Next shift I expected between 16 and 17 threads, since I have 8 performance cores with hyper-threading. However, got nothing like that. Performance on each thread slowly dropped with each new thread added to the bench.
This performance drop on each thread continued after number of threads exceeded the number of CPU threads.
From what I can see it seems that there is no need to profit to limit concurrency on this CPU to the number of performance threads at least in some cases demonstrated here.
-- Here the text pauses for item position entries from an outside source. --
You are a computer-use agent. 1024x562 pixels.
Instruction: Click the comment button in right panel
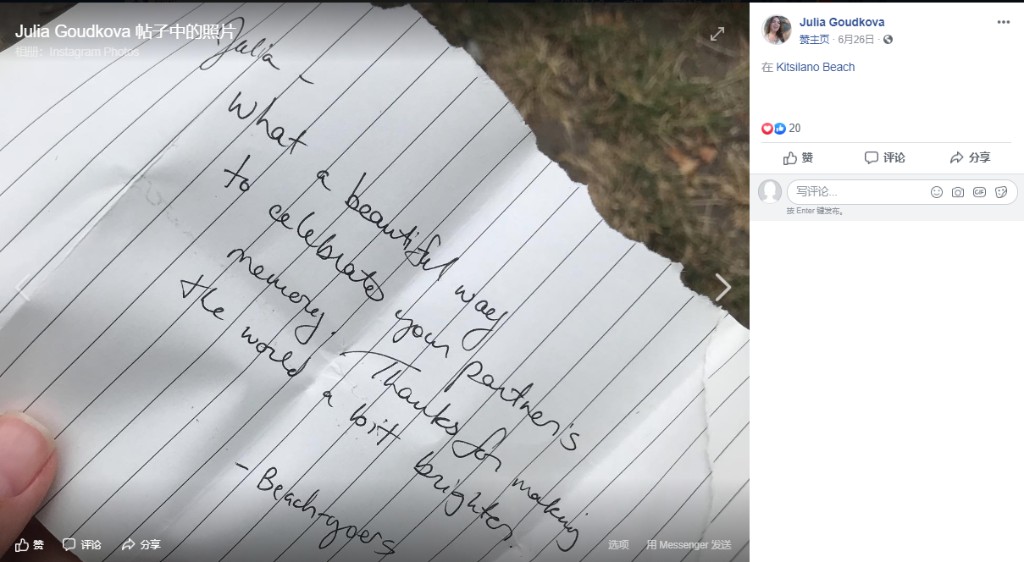(884, 158)
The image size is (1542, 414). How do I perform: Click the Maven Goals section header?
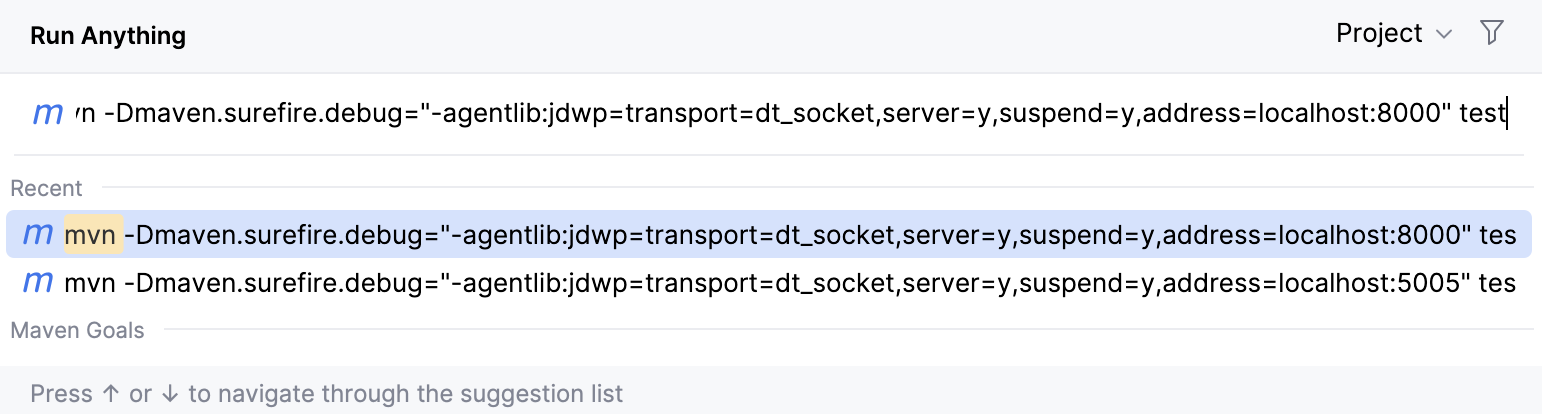point(78,330)
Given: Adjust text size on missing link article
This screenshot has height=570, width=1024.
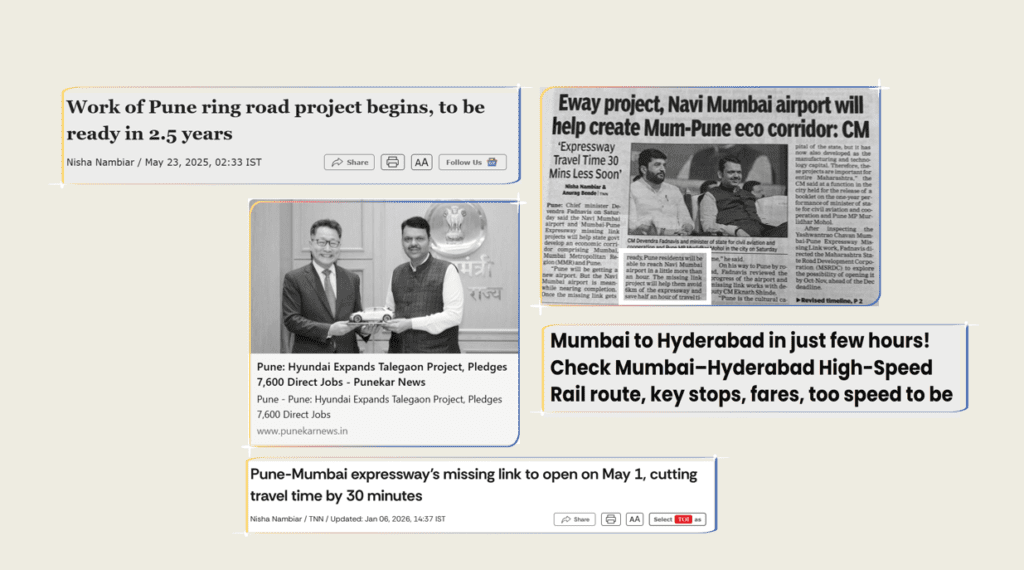Looking at the screenshot, I should (634, 519).
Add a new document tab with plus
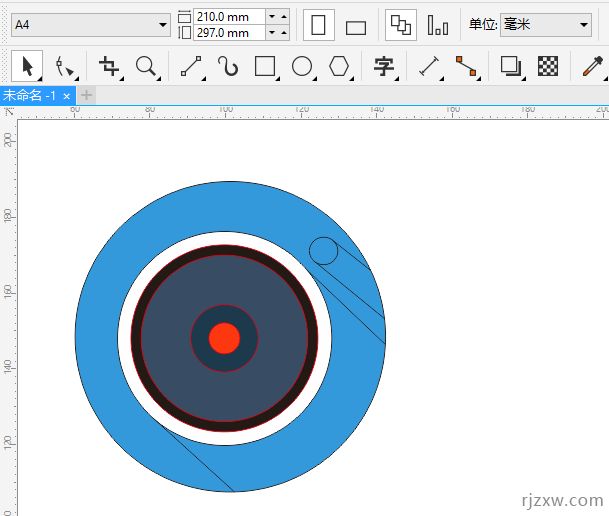 87,96
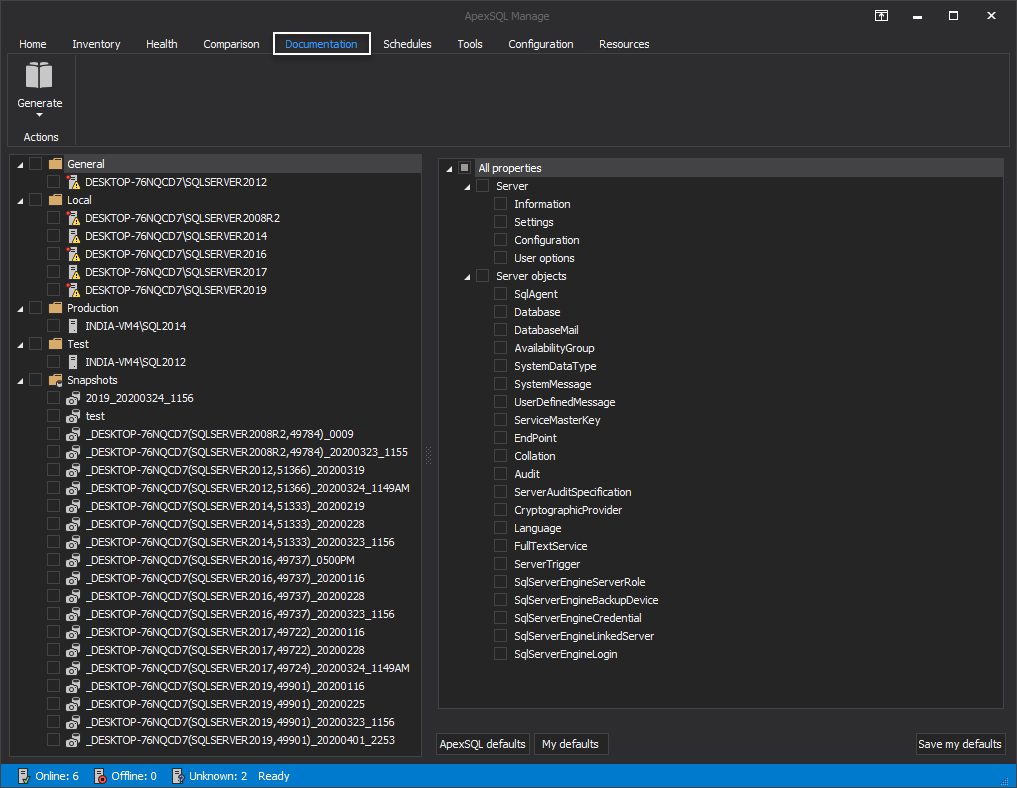
Task: Click the splitter handle between the panels
Action: click(429, 455)
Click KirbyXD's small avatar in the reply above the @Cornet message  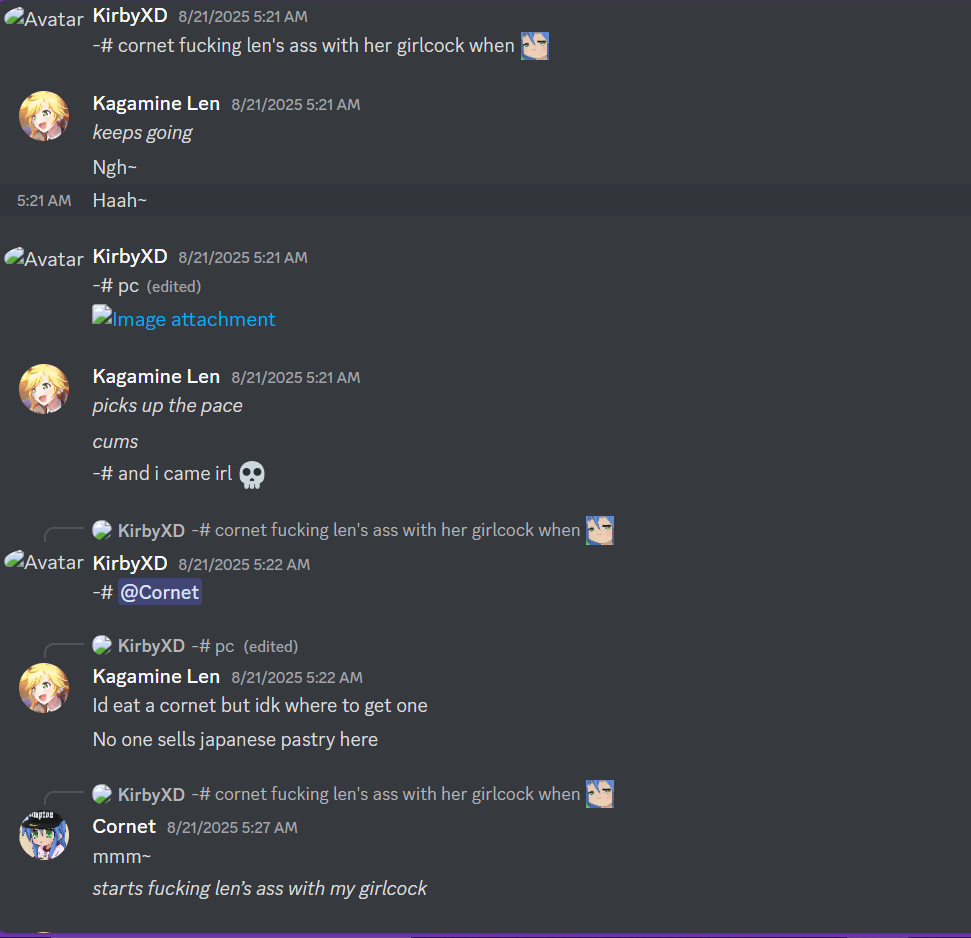pos(102,530)
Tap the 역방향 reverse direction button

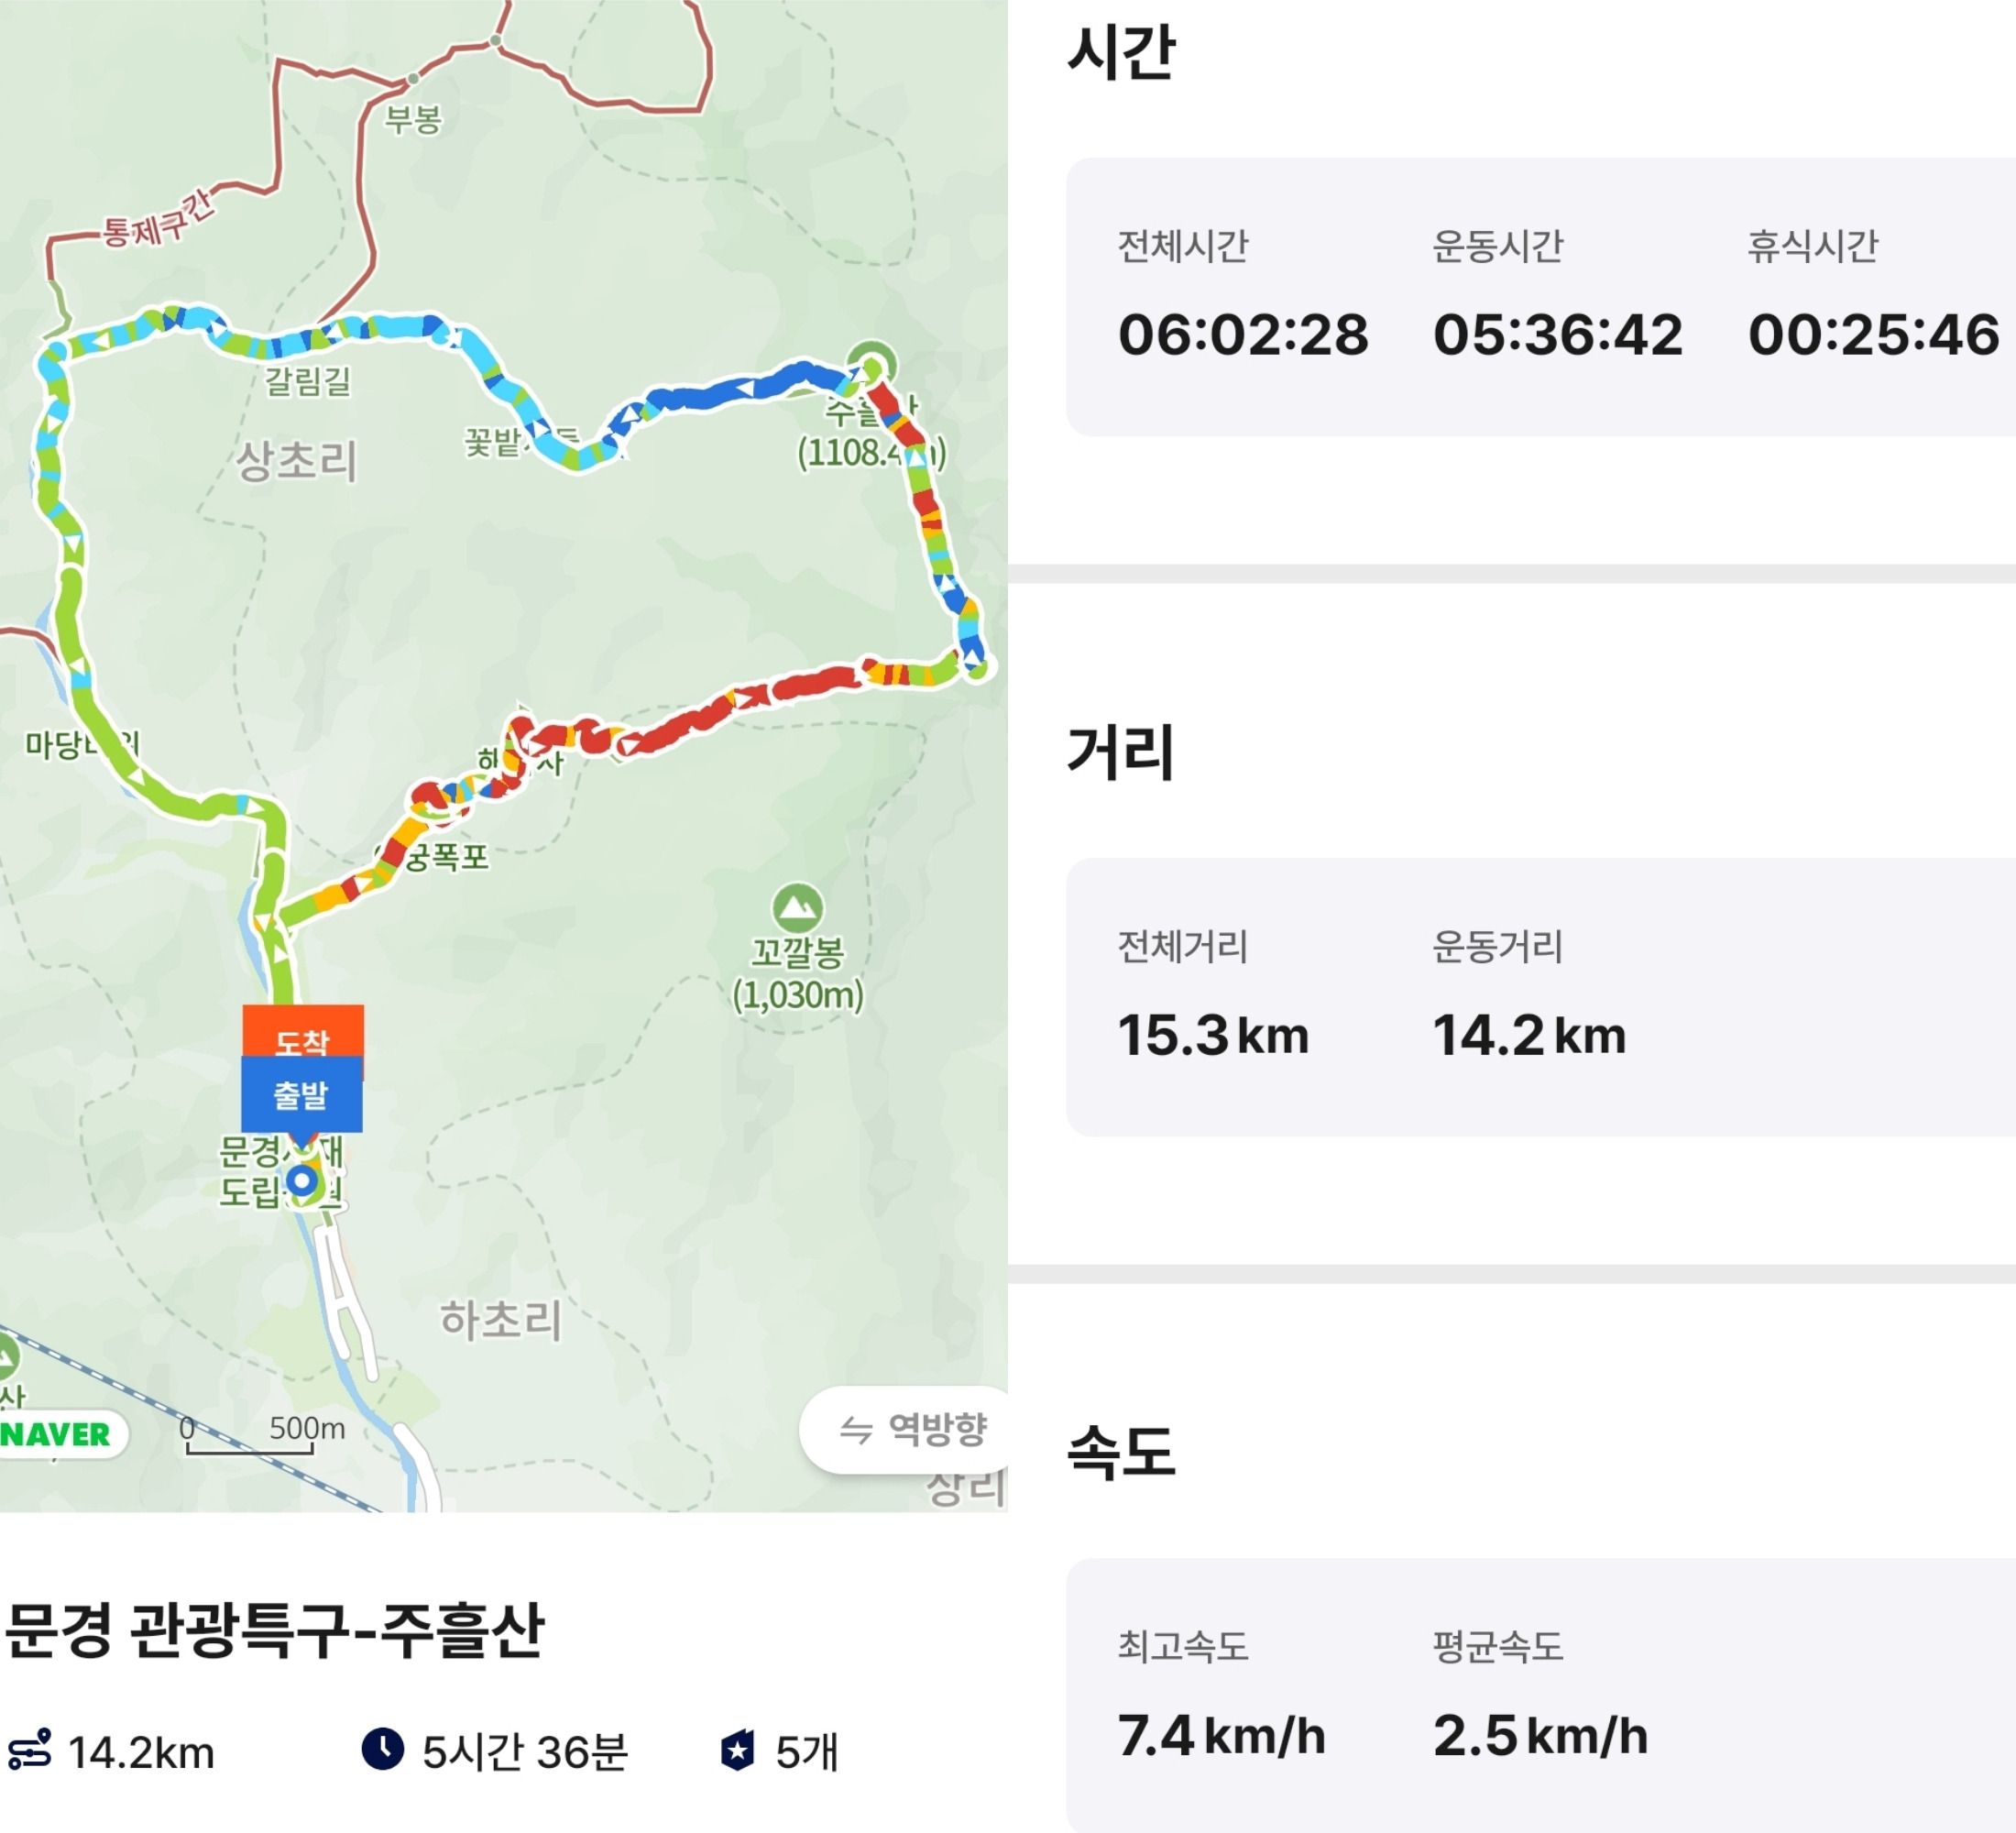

Update: this seems too close to the original post and too small for the separate one. Link to heading
Since the total amount of work is different previous benchmark results are actually hard to compare. So I’ve written another one:
@State(Scope.Thread)
@BenchmarkMode(Mode.AverageTime)
@Fork(3)
@OutputTimeUnit(TimeUnit.MILLISECONDS)
@Warmup(iterations = 3, time = 1, timeUnit = TimeUnit.SECONDS)
@Measurement(iterations = 5, time = 1, timeUnit = TimeUnit.SECONDS)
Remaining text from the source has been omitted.